» **Prompt**:
Work out how many lines in these entries include the string "will", and give only that figure.

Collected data
----

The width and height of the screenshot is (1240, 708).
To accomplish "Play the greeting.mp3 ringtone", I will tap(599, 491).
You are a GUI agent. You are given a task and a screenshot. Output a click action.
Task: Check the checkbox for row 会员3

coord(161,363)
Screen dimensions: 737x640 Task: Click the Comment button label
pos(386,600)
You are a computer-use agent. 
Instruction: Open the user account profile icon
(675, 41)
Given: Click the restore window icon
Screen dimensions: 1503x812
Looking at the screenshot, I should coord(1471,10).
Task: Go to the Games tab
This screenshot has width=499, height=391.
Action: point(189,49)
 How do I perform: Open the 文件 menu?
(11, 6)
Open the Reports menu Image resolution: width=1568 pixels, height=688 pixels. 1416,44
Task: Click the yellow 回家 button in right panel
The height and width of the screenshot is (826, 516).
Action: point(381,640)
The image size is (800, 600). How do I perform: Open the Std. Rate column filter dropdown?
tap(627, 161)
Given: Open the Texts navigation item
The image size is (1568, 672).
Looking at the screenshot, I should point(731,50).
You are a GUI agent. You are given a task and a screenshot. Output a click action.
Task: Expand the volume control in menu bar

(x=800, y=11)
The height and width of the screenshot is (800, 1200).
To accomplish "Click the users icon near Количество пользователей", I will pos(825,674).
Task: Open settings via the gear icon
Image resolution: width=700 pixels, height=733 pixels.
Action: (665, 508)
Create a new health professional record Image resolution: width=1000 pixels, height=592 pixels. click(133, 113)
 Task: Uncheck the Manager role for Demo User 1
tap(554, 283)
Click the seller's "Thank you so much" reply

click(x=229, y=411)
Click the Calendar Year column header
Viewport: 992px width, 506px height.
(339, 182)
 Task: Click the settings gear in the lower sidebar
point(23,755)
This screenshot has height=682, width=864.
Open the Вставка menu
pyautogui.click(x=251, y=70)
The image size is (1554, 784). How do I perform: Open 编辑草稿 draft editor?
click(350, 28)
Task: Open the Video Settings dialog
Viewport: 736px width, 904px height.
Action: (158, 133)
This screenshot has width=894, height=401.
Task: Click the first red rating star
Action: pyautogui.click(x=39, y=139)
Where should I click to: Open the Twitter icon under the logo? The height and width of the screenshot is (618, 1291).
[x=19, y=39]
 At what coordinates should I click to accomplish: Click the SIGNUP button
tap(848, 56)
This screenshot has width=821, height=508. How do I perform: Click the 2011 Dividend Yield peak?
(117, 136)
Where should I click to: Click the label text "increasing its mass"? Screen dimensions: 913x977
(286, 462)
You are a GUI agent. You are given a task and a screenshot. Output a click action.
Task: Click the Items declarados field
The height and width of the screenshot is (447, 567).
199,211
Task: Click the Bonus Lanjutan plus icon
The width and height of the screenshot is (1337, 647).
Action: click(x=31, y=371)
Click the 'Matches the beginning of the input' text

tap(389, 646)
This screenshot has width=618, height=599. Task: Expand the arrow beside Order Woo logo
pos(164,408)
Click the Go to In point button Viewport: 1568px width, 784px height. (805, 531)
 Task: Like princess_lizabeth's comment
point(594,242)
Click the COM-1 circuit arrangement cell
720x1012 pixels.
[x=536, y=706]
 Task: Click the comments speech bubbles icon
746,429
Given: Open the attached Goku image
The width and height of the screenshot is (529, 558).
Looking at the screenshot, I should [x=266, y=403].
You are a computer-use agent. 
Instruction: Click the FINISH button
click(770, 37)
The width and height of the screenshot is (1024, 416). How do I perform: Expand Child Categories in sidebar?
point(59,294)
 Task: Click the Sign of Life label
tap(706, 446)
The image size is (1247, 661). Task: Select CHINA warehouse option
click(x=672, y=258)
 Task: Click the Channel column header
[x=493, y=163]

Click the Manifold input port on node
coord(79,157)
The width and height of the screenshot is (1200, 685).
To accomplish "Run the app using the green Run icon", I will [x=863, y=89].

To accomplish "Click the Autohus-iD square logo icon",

----

» **Expected output**:
3